"¡Por eso dije que al Maestro del Palacio le gusta especialmente el Doctor Yu!"
Nanyun dijo: "Como era de esperar, lo que dicen los cuentos y los libros ilustrados es cierto. El amor puede volver a las personas impulsivas y adictas".
¡Entonces las cosas se intensificarán drásticamente, como un rayo que cae sobre un abismo que sacude la tierra, y se volverán completamente incontrolables!
Después de terminar de hablar, extendió la mano y tocó el lóbulo enrojecido de la oreja de Bai Xiao, riendo entre dientes: "Bai Xiao, dime, ¿cuándo encontraré yo a mi propio amor?".
Bai Xiao apartó su mano, se puso de pie, con el rostro ligeramente sonrojado, pero aun así dijo con seriedad: "Cuando llegue el momento adecuado, lo encontrarás naturalmente".
"Pero con tu actitud irresponsable, dudo que muchas chicas se interesen en ti."
"Si a la chica no le gusto, hay otros hombres, ¿no?"
Nan Yun se recostó en la cama, despreocupada, apoyando la cabeza en el brazo. Le guiñó un ojo a Bai Xiao y bromeó: "¿Qué te parece si vienes conmigo? ¡Te voy a consentir muchísimo!".
Bai Xiao sintió escalofríos al oír su voz y dijo: "Deberías dejar de aprenderte esos diálogos de los libros de cuentos. Me dan escalofríos".
Tras decir eso, se dio la vuelta y dijo: «Bueno, es tarde, debería volver ya. Tengo que levantarme temprano mañana para ir a la Mansión de Forja de Espadas. Tú también deberías irte a dormir temprano».
"Vale, vale." Nan Yun le saludó con la mano desde su cama.
Al ver esa figura desaparecer en la distancia, no pudo evitar añadir: "Pero Bai Xiao, la verdad es que lo he pensado. Si en cinco años todavía no hemos encontrado a la persona adecuada, ¿por qué no nos juntamos?".

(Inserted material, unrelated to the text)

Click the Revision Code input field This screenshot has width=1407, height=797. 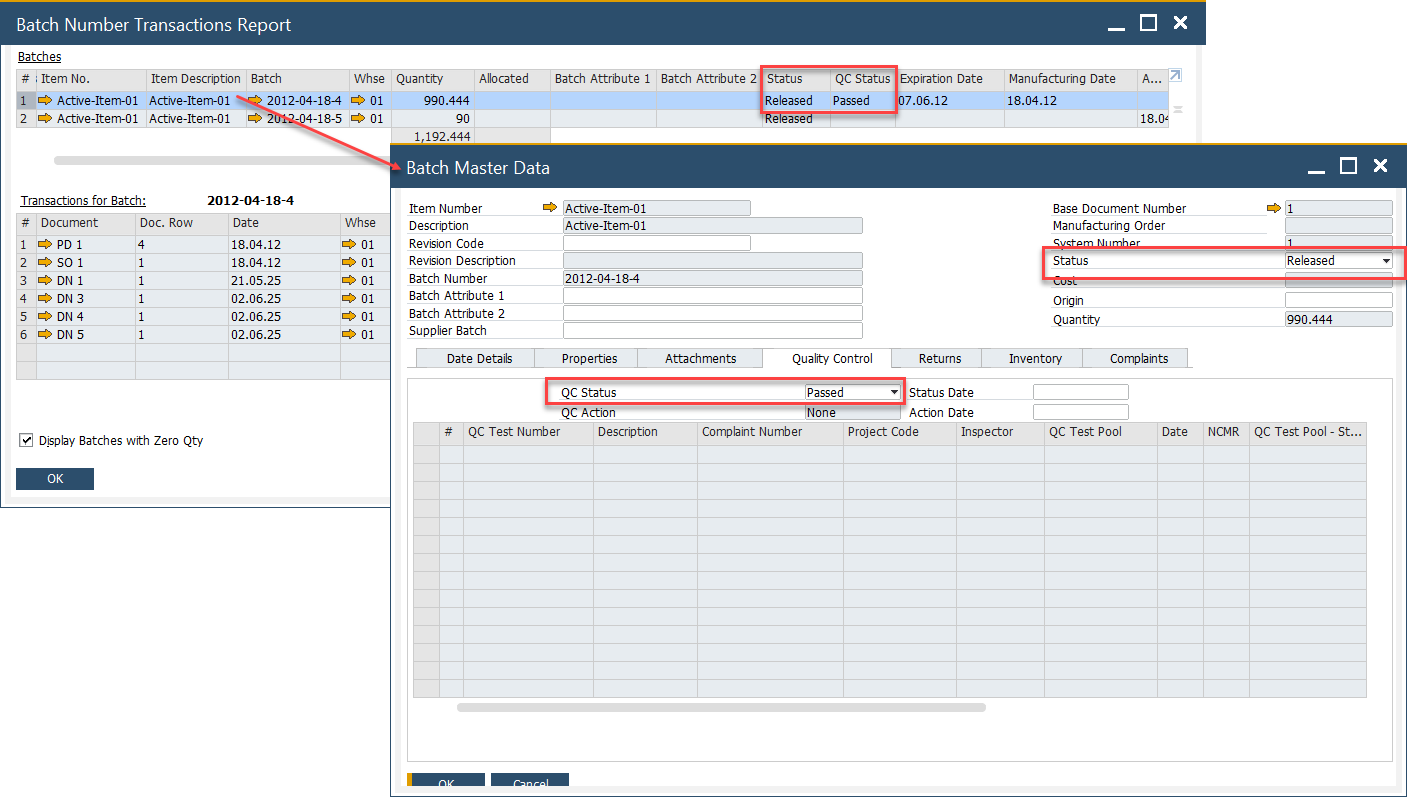[656, 243]
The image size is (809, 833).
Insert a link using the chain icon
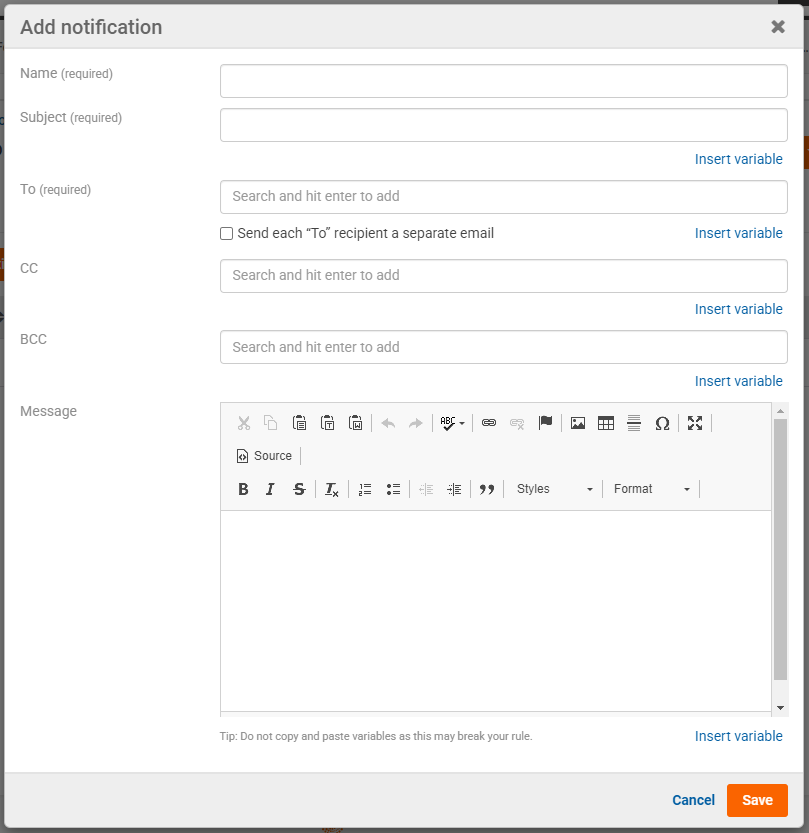489,423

"Al fin y al cabo, no importa cómo lo piense, siento que mi futuro no puede ser sin ti."
Él y Nan Yun fueron mendigos que vagaban pidiendo limosna juntos. Durante la hambruna, comieron ratas muertas y carne humana. Más tarde, entraron en el Palacio Li Yue y estuvieron a punto de ser asesinados por el antiguo amo del palacio. Solo después de que Chu Jiangli saliera de la tumba de piedra y matara al antiguo amo del palacio fueron liberados.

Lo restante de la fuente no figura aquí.